Dois players conectados

Lembro como se fosse ontem. Um passeio à video locadora era sinônimo de ver a tabela precificando fitas originais e “alternativas” com valores distintos. Uma loja que eu costumava frequentar tinha uma cópia bacana de “Indiana Jones e o Templo da Perdição”, e pelo menos uma dúzia de versões bucaneiras, feitas com muita paciência com dois players conectados.

A pirataria artesanal era embasada por operações profissionais, que inundavam o mercado com fitas de procedência duvidosa e imagem sofrível – uma cópia de “Platoon” à época me foi apresentada como “telecinada”. Ou seja, um malandro gravou o filme inteiro em um cinema e não teve nenhum pudor em comercializar o próprio delito.

Com o tempo, o mercado de VHS foi regularizado e a atividade paralelas dos piratas foi para o escanteio. Mas um meliante adormecido não significa inativo, e a pirataria voltou com fúria com a onda seguinte, a dos DVDs. Essa perdura até hoje, com camelôs comercializando livremente os disquinhos digitais com filmes que não raro ainda estão sendo exibidos no cinema.

Sinal compartilhado

A pirataria digital é um pouco como “Jurassic Park”: “A natureza encontra uma maneira”. No caso, os avanços tecnológicos, que dão a contraventores ferramentas cada vez mais sofisticadas para copiar e distribuir produtos dos quais eles não possuem os direitos.

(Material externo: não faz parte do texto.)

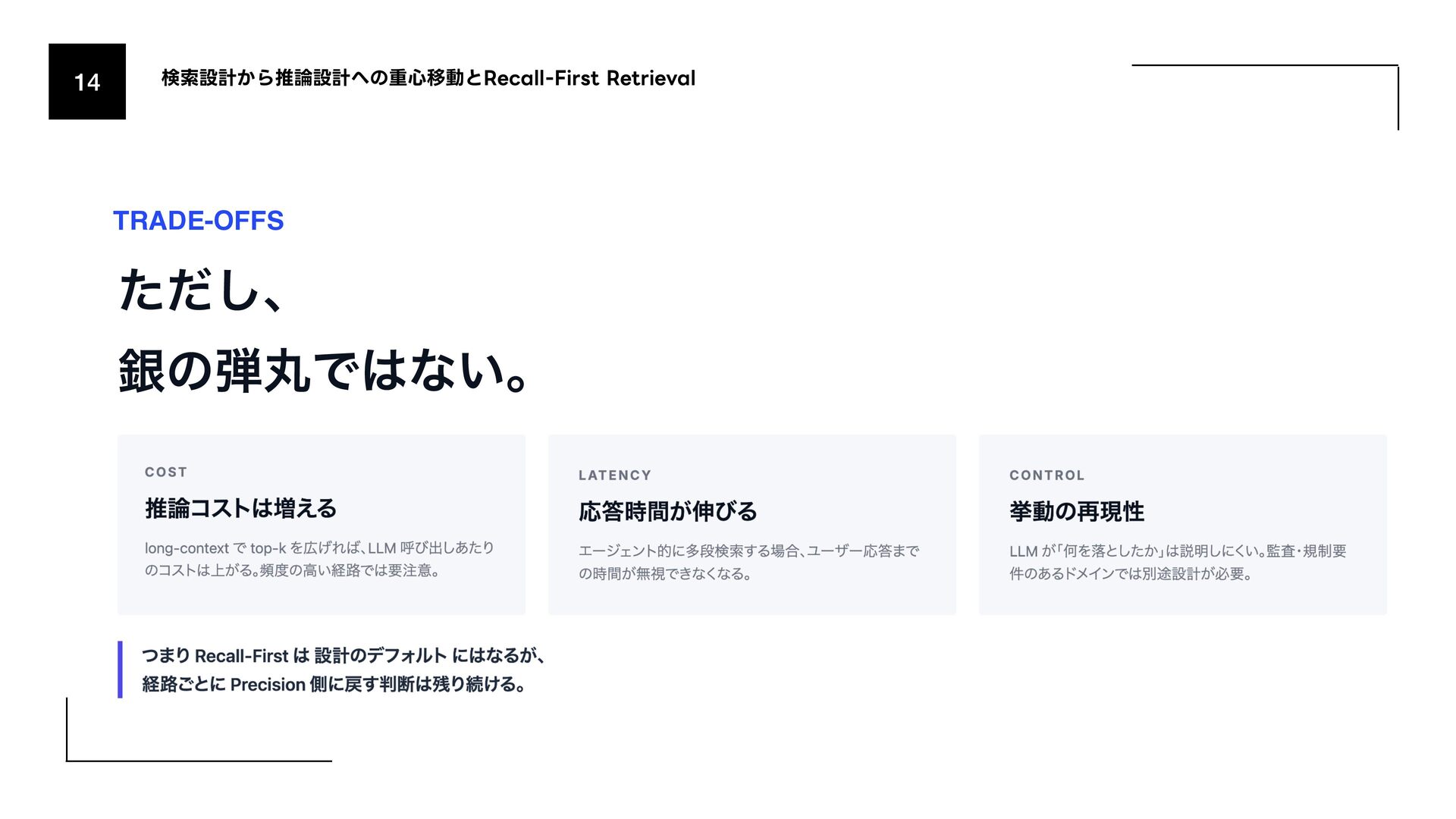Select the LATENCY card label
Viewport: 1456px width, 819px height.
[614, 475]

O “gatonet” é um bom exemplo. Desde a popularização das TVs por assinatura no Brasil, seja via cabo, seja por sinal digital, parte da massa consumidora buscou alternativas aos preços praticados pelas operadoras. Um ponto de conexão na rua era muitas vezes compartilhado por mais casas do que a conta fechava.

A fiscalização sempre esteve presente, mas não impediu que o consumo pirata de sinais digitais crescesse de forma desordenada. A TV Box, que por si não é ilegal, tornou-se símbolo dessa terra de ninguém quando grupos criminosos passaram a cobrar pela assinatura de canais e de plataformas de streaming, sem que o valor jamais chegasse nas mãos de seus donos por direito.

Risco para o consumidor

Essa nova ação da Anatel não chega sem polêmica. Um passeio por redes sociais com grupos debatendo o tema esbarra no argumento inevitável que a TV Box ilegal “democratiza a cultura” e “leva diversão a quem não pode pagar”. Termos bonitos para esconder os fatos: é crime.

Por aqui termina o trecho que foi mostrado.